Hot and Cold Process
Hard soap is essentially a salt - the product of a chemical reaction between an acid (the oils) and an alkali (the lye). Soap Bars can be produced by a hot process where they are ready for use almost immediately or a cold process where the bars have to cure for weeks to allow the full saponification of the acid/alkali and to create a hard bar.
I've made soap using the hot process and I really didn't enjoy it, it needs hours of stirring a hot pot with caustic ingredients through the various stages from oily to mashed potato and finally translucent at which point it is rendered safe. My friend who taught me the method said the best way to check if it was cooked properly was to touch a tiny bit to my tongue to see if it fizzed. It was a twice only experience. Once with her, once by myself and never again.
Cold process in contrast, is so pleasing, it's slow, careful work and the resulting bars are absolutely beautiful. Although I'm in Harris, I still insist on extra virgin Olive oil as the base, there is nothing to compete with it for its skin enhancing properties. It has been used in soap making for centuries because Olive oil contains high levels of oleic acid, which helps to hydrate the skin, leaving it soft, smooth, and supple. It also cleans without disrupting the skins natural biome, this is really important. Cold process Olive oil soap doesn't strip the oils from the skin because it retains both the squalene and the protective polyphenols. The process also creates naturally produced glycerin.
In Cyprus our soaps were 100% Olive oil but when I came back to the UK I realised that the British experience of soap is to equate bubbles with cleaning - this is actually not the case - Olive oil by itself doesn't bubble so I reformulated the soaps with a little Coconut oil to bring the bubbles and Shea Butter to add to the moisturising properties. I also stopped adding in the beeswax because I wanted it to be available to everyone.
Conventional Commercial Methods
Commercially produced soaps are a whole different ball game, they have the glycerin stripped out because it gums up the rollers in the machines, they often use animal fat as the base and other cheap oils, it's not a cold process and it's often triple rolled to make it very hard. Essential oils are rarely used, cheap fragrance oils are the most common choice. Colours are frequently added to jazz up the finished bars.
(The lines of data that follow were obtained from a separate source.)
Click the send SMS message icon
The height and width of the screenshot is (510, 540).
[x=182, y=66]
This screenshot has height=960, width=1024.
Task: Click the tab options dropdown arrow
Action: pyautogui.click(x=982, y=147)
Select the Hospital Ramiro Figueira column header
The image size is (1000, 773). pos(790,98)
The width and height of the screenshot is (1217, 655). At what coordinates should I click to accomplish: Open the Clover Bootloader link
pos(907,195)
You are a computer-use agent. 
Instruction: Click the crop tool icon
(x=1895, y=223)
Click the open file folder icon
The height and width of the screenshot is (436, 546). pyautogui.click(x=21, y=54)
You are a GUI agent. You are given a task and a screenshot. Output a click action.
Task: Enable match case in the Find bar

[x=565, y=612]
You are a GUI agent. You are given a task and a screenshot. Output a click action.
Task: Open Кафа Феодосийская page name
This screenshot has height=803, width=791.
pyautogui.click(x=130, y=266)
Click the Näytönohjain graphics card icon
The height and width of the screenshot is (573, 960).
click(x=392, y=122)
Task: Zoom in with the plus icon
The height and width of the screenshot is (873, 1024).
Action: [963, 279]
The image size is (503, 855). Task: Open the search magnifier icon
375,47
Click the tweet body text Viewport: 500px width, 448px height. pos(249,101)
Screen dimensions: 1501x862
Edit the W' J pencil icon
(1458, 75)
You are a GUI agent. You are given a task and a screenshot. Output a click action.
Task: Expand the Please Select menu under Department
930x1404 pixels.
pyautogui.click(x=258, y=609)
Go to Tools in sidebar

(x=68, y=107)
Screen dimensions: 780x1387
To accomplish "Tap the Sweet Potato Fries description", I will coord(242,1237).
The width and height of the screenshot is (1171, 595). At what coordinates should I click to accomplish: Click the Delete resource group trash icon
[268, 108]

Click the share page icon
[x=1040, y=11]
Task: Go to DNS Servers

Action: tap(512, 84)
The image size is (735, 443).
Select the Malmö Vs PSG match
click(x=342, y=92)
The result is a vastly inferior product that dries the skin, feels unpleasant to use and smells slightly chemical. Any time you see 'parfum' on the ingredients list, run a mile because it is almost guaranteed to be a cocktail of synthetics.
Some other companies choose the melt and pour option where they buy in a ready made soap and simply melt it, add in their own scent profile and pout it into moulds. This soap is ready for use immediately but often contains synthetic surfactants which disrupt the biome and dry the skin.
Our Shampoo Bars
We have recently started making shampoo bars (they're also great for the body too) which are an absolute joy. It has been so brilliant to abandon plastic bottles and liquid soap in favour of something better for scalp, hair and environment. It took a long time to get these right but they are really beautiful soap bars leaving hair soft, shiny and healthy. Our shampoo bars are also cold process with all the same oils as our body bars plus a few extra ingredients that we make, so that they are suitable for hair. We don't use surfactants like virtually every other company, we don't think it's necessary, we prefer to rely on our knowledge of plants and natural soap making to get the product exactly as we want it. The Harris Myrtle & Rockweed Shampoo (it was Harris Myrtle & Juniper but I decided we should have the seaweed in the name!) uses seaweed as the base for all of its fantastic hair and scalp conditioning properties. The Harris Geranium & Meadowsweet is great for soothing the scalp. We also have a limited edition Rose Shampoo Soap which has just finished curing and is simply beautiful, making use of the Rose infusion after a Rose distillation.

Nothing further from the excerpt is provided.